Reviewed on 11 May 2019; Accepted on 17 June 2019; Published on 28 October 2019 With help from the 2020 BioTreks Production Team.

AbstractBadgesVideoPDFCopyright

As the Human Genome Project came into completion, it became possible for the field of medicine to take drugs to the next level: of being able to base drug treatment from each patient’s genetics. Personalized Medicine is a form of medical treatment that differs from the traditional medicine in that it is developed to suit each individual’s genetic profile, instead of today’s standard “One-Size-Fits-All” approach. Although it is a fairly new method of treatment, it gives the future the hope of utilizing preventative medicine, rather than reactive; of an overall higher effectiveness in treatments; and of cutting costs in medical treatments. This paper will address several aspects of this new methodology in the pharmaceutical branch.
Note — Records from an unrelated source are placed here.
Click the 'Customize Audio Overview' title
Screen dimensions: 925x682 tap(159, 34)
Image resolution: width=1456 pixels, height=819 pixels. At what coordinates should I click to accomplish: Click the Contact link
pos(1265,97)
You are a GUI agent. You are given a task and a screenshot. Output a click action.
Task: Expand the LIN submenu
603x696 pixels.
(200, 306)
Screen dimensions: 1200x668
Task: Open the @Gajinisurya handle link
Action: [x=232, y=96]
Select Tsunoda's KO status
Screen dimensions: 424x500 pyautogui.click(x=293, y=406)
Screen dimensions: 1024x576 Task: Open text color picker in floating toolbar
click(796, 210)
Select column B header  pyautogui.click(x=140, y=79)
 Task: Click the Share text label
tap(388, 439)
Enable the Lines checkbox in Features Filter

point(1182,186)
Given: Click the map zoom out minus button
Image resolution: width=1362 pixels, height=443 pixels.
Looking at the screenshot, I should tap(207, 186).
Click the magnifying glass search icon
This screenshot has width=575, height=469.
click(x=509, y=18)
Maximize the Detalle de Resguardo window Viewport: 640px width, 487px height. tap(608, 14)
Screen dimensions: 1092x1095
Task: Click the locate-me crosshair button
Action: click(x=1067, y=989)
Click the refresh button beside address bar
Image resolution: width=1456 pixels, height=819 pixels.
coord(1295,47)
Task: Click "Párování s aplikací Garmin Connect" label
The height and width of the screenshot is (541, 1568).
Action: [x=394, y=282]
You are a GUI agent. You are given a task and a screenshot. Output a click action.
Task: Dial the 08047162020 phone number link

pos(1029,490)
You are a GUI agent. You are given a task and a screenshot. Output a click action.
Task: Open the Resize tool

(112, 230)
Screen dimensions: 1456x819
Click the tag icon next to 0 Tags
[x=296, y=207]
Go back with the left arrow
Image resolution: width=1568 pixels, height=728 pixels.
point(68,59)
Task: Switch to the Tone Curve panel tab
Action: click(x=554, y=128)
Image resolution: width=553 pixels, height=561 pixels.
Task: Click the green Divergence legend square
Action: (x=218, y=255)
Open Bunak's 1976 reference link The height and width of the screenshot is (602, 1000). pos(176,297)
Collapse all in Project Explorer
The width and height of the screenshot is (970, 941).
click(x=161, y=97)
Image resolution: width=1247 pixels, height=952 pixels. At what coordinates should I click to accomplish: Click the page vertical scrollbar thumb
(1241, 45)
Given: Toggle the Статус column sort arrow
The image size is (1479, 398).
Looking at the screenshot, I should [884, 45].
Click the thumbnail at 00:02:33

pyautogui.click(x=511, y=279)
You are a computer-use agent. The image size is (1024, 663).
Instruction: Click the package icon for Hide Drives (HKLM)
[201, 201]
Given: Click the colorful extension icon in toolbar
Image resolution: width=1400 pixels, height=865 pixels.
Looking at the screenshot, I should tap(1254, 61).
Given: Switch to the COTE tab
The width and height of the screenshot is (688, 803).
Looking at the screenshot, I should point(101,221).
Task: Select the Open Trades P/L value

Firstly, it will discuss briefly about what personalized medicine is, and will give an overview of how this would work. It will also go into some details about the types of personalized medicine that have been successfully implemented into the present day’s healthcare system. Further along, the paper will discuss some ethical issues or concerns that may come up regarding the topic of personalized medicine and lastly, how this novel medical advancement would fit into the world in the future and some challenges that may be faced concerning this matter.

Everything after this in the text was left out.